» EXERCISE AIM: Reproduce every record below exactly as written, but leave out any pictures.

━━━ DATA FOR REVIEW

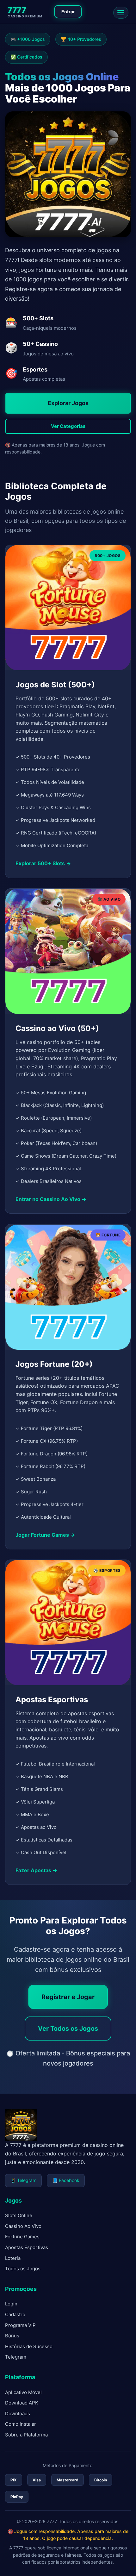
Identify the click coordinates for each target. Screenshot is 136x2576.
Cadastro (15, 2314)
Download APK (21, 2403)
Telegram (15, 2357)
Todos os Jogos (22, 2269)
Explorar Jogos (68, 403)
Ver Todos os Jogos (68, 2028)
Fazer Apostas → (36, 1870)
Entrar (68, 11)
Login (11, 2304)
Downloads (17, 2413)
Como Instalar (20, 2424)
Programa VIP (20, 2325)
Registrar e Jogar (68, 1997)
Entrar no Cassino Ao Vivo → (50, 1199)
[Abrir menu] (120, 13)
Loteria (13, 2258)
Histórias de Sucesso (29, 2346)
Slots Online (18, 2215)
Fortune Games (22, 2237)
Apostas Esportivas (26, 2247)
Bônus (12, 2336)
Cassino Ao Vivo (23, 2226)
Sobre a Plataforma (26, 2435)
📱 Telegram (23, 2180)
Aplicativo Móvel (23, 2392)
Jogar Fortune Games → (45, 1535)
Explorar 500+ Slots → (43, 863)
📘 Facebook (65, 2180)
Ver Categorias (68, 426)
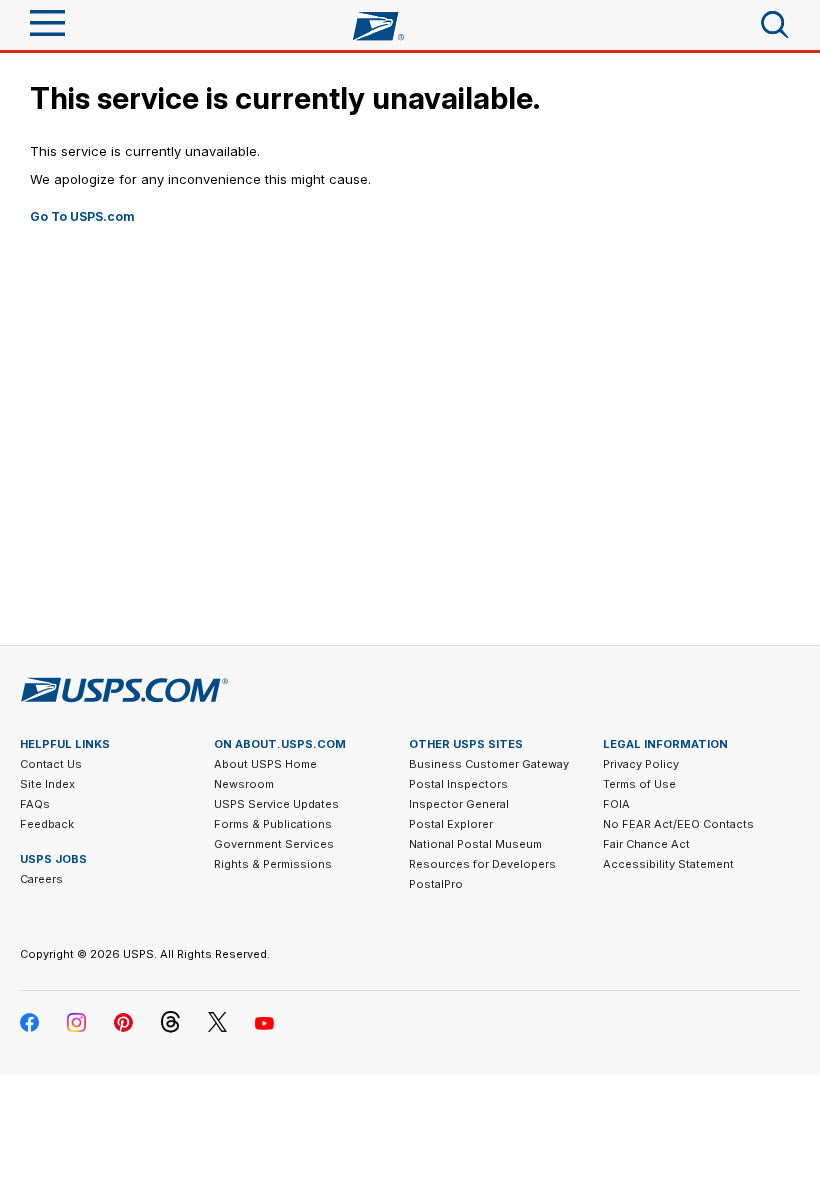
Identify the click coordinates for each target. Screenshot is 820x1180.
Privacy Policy (641, 764)
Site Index (47, 784)
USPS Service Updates (276, 804)
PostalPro (436, 884)
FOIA (616, 804)
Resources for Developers (482, 864)
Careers (41, 879)
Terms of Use (639, 784)
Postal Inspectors (458, 784)
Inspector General (459, 804)
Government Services (274, 844)
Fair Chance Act (646, 844)
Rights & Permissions (273, 864)
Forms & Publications (273, 824)
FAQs (35, 804)
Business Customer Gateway (489, 764)
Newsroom (244, 784)
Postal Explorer (451, 824)
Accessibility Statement (668, 864)
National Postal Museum (475, 844)
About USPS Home (265, 764)
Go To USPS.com (82, 216)
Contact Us (51, 764)
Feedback (47, 824)
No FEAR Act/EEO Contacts (678, 824)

━━━━━━

» REPLY TO THE EXERCISE:
Identify the click coordinates for each target. Screenshot is 136x2576.
Cadastro (15, 2314)
Download APK (21, 2403)
Telegram (15, 2357)
Todos os Jogos (22, 2269)
Explorar Jogos (68, 403)
Ver Todos os Jogos (68, 2028)
Fazer Apostas → (36, 1870)
Entrar (68, 11)
Login (11, 2304)
Downloads (17, 2413)
Como Instalar (20, 2424)
Programa VIP (20, 2325)
Registrar e Jogar (68, 1997)
Entrar no Cassino Ao Vivo → (50, 1199)
[Abrir menu] (120, 13)
Loteria (13, 2258)
Histórias de Sucesso (29, 2346)
Slots Online (18, 2215)
Fortune Games (22, 2237)
Apostas Esportivas (26, 2247)
Bônus (12, 2336)
Cassino Ao Vivo (23, 2226)
Sobre a Plataforma (26, 2435)
📱 Telegram (23, 2180)
Aplicativo Móvel (23, 2392)
Jogar Fortune Games → (45, 1535)
Explorar 500+ Slots → (43, 863)
📘 Facebook (65, 2180)
Ver Categorias (68, 426)
Identify the click coordinates for each target. Screenshot is 820x1180.
Privacy Policy (641, 764)
Site Index (47, 784)
USPS Service Updates (276, 804)
PostalPro (436, 884)
FOIA (616, 804)
Resources for Developers (482, 864)
Careers (41, 879)
Terms of Use (639, 784)
Postal Inspectors (458, 784)
Inspector General (459, 804)
Government Services (274, 844)
Fair Chance Act (646, 844)
Rights & Permissions (273, 864)
Forms & Publications (273, 824)
FAQs (35, 804)
Business Customer Gateway (489, 764)
Newsroom (244, 784)
Postal Explorer (451, 824)
Accessibility Statement (668, 864)
National Postal Museum (475, 844)
About USPS Home (265, 764)
Go To USPS.com (82, 216)
Contact Us (51, 764)
Feedback (47, 824)
No FEAR Act/EEO Contacts (678, 824)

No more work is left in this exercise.